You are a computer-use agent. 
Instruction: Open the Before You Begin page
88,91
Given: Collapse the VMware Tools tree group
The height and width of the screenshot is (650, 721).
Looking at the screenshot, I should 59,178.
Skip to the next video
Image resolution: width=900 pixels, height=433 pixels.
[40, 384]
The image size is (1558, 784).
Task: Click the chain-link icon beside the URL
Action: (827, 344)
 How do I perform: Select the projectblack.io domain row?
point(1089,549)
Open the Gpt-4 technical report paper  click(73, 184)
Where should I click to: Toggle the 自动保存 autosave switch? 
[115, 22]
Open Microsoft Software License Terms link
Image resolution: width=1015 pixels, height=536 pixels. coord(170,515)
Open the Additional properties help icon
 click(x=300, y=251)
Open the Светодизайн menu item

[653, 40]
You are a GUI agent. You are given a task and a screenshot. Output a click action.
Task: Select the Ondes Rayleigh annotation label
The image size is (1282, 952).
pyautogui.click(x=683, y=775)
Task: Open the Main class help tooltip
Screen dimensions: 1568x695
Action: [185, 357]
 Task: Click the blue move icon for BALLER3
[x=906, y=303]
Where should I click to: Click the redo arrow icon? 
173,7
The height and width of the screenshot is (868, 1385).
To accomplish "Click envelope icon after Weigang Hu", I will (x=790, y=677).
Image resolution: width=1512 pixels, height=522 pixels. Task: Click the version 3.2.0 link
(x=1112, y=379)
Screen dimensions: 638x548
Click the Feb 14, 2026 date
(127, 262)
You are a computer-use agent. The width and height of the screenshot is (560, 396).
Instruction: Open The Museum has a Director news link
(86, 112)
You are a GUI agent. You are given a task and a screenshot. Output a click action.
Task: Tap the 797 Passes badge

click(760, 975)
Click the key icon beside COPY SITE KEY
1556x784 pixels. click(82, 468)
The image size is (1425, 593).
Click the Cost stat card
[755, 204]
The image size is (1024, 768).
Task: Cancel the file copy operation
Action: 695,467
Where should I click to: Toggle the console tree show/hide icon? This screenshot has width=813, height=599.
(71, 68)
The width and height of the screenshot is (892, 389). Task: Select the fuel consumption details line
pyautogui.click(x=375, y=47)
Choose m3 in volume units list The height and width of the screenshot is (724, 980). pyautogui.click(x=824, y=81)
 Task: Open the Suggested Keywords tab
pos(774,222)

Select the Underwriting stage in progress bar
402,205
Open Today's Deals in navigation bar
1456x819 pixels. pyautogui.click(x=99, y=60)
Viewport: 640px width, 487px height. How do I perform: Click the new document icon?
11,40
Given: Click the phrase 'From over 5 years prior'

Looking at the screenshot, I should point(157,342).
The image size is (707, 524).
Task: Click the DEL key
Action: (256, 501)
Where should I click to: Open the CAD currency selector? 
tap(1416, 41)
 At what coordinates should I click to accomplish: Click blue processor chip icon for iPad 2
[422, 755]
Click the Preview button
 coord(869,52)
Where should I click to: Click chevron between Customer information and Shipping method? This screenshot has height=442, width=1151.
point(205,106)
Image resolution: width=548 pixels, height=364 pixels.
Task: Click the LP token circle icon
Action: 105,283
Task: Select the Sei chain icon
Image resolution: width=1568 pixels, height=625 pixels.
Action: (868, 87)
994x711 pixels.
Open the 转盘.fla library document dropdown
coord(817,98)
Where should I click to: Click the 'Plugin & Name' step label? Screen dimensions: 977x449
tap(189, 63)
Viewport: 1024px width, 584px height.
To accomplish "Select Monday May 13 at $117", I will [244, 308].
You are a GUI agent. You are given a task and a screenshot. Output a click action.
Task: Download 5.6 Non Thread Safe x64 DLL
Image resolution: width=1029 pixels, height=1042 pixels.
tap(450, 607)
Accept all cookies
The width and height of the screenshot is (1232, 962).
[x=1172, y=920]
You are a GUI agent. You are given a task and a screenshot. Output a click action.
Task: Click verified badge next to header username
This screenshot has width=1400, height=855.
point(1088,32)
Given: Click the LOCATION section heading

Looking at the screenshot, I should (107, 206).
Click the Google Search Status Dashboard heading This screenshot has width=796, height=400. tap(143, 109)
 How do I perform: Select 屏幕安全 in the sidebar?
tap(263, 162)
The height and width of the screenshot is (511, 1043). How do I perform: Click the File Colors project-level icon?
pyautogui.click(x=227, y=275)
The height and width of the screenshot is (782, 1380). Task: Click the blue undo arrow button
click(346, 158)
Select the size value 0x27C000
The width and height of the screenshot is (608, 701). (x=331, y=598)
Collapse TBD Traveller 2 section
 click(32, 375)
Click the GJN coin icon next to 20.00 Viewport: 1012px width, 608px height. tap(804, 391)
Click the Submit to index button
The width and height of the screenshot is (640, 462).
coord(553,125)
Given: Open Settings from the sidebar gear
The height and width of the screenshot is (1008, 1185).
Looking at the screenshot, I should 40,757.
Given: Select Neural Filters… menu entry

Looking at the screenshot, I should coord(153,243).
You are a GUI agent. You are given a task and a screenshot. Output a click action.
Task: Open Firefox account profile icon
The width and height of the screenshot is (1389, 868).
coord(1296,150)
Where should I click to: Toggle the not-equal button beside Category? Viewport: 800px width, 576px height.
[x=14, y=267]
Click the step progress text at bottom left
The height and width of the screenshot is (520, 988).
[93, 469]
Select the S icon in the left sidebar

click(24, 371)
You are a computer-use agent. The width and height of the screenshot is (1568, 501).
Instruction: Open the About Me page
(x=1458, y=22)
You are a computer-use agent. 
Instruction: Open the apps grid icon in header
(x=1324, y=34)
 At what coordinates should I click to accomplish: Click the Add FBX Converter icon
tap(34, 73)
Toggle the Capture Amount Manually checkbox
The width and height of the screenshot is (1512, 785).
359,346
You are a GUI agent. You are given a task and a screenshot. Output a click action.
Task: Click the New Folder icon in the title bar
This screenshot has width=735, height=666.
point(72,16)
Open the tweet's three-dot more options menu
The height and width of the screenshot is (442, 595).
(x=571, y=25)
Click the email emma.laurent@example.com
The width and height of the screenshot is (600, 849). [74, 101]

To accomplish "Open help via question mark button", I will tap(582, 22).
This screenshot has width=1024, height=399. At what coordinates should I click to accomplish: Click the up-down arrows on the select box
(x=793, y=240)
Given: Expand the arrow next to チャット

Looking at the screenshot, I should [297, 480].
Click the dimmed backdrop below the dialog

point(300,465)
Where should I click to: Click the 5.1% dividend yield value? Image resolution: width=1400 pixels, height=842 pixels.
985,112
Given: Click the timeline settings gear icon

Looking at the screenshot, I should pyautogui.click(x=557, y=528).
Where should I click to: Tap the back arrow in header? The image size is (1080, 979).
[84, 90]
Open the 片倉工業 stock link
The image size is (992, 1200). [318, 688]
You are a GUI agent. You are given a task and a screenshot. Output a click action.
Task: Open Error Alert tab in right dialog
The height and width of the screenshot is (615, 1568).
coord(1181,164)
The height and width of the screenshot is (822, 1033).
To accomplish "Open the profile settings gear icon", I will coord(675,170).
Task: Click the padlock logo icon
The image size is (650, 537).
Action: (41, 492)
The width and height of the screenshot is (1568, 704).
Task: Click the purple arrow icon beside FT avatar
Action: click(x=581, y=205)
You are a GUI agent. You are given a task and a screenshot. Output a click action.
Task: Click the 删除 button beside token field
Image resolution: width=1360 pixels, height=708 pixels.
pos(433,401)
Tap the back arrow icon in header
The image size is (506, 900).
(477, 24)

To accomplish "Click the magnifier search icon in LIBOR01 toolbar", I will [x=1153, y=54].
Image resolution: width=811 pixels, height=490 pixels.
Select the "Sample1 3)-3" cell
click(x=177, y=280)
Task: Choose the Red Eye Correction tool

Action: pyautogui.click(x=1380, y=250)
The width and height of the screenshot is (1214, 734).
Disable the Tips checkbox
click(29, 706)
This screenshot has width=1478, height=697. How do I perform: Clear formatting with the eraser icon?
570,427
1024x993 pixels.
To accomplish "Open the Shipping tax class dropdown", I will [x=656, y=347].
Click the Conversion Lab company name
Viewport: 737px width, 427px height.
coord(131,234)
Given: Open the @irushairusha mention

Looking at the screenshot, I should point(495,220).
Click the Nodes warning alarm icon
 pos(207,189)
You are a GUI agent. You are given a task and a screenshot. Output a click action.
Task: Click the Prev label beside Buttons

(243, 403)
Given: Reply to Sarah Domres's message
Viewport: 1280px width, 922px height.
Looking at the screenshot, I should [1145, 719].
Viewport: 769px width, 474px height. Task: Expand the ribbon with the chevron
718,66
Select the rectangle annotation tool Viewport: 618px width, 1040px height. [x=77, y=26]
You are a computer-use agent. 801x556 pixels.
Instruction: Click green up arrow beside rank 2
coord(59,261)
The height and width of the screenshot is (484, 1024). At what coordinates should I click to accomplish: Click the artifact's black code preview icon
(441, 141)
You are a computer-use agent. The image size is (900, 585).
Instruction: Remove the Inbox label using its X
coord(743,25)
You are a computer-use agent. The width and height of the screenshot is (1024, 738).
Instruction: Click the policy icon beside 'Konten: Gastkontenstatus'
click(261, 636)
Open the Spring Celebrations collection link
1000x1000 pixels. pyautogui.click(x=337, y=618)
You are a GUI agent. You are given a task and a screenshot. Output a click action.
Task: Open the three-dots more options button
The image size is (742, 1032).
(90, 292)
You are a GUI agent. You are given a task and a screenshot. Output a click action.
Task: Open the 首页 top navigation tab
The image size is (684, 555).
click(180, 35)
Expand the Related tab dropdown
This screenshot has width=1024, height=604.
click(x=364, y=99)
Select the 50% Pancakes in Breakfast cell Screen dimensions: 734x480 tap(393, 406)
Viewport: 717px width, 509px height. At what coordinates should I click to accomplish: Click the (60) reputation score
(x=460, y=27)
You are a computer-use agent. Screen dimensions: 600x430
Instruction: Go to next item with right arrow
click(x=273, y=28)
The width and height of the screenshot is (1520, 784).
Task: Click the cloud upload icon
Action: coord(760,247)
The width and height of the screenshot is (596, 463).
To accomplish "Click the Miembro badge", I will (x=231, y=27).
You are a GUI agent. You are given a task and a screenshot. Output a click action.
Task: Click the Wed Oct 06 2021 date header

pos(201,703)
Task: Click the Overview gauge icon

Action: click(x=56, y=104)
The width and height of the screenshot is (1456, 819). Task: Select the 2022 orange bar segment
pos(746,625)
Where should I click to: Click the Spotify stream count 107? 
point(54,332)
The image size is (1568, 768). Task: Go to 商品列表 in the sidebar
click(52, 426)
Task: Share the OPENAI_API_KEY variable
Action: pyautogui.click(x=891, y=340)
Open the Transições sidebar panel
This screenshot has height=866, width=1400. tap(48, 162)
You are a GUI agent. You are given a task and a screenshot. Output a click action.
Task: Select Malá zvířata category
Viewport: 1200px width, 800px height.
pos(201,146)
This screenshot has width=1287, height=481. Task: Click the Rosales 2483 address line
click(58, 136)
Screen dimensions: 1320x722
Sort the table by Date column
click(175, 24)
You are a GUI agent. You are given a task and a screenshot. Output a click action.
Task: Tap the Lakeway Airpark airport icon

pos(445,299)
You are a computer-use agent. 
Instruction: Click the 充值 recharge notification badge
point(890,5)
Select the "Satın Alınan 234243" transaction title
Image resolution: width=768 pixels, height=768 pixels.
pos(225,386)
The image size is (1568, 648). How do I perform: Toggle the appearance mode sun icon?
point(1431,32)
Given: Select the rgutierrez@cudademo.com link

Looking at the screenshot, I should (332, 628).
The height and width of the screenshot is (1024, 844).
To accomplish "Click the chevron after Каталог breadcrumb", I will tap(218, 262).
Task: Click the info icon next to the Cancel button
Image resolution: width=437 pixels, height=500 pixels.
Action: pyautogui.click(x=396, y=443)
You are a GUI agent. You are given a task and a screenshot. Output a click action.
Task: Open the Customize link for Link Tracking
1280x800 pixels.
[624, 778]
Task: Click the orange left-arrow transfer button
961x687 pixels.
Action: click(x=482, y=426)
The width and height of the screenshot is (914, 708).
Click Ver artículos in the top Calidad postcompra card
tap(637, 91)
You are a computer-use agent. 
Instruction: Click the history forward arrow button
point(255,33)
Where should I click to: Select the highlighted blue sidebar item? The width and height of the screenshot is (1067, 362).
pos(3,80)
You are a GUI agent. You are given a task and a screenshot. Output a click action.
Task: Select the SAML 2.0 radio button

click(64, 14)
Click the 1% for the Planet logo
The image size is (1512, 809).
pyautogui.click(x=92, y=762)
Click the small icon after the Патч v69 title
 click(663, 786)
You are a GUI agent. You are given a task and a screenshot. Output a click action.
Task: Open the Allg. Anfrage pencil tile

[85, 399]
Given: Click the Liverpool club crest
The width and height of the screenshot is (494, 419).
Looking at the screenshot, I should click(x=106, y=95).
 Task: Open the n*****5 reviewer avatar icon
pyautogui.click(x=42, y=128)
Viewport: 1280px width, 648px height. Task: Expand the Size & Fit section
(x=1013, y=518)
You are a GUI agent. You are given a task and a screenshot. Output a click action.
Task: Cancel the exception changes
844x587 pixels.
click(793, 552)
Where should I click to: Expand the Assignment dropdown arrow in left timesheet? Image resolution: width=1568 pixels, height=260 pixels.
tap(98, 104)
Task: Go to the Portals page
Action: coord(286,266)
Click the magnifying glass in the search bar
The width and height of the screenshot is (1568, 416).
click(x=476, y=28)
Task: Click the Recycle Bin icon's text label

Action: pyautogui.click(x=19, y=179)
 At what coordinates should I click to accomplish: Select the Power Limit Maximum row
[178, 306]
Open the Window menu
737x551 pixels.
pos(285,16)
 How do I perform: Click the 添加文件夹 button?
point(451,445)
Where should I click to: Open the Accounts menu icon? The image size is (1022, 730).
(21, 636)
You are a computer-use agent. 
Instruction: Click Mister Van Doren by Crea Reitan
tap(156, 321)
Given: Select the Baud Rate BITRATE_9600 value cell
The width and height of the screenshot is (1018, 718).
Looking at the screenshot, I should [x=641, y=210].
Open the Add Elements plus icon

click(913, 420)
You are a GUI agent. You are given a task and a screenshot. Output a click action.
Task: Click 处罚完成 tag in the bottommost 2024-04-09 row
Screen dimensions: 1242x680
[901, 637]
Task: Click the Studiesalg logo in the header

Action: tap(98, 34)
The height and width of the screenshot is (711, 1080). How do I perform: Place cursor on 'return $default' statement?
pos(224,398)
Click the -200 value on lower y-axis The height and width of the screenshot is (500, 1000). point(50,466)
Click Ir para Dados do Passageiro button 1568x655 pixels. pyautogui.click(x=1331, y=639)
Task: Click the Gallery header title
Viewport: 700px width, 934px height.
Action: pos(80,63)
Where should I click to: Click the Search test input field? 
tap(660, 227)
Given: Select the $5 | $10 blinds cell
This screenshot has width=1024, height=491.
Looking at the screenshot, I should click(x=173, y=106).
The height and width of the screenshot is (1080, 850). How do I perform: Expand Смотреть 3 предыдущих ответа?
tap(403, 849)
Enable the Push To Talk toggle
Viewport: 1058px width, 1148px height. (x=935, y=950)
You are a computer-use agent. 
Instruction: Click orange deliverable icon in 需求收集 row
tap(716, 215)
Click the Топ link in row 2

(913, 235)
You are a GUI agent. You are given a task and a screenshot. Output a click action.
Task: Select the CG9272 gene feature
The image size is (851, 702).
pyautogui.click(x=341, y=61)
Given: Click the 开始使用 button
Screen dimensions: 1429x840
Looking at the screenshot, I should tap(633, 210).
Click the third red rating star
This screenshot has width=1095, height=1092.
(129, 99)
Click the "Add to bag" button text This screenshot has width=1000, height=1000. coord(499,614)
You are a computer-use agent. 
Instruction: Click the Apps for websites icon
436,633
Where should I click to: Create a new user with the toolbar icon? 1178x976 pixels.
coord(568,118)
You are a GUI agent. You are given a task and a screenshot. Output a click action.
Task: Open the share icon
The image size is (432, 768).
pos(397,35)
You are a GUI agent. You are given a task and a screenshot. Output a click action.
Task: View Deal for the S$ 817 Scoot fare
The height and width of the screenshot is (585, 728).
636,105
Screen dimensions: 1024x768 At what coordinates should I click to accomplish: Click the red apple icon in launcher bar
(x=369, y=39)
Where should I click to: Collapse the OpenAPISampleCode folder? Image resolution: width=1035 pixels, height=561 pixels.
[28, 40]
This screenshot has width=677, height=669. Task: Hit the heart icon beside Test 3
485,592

++++

- Task prompt: Copy each line in the listing where "three" appears.

- Task output:
Open the tweet's three-dot more options menu
Task: Open the three-dots more options button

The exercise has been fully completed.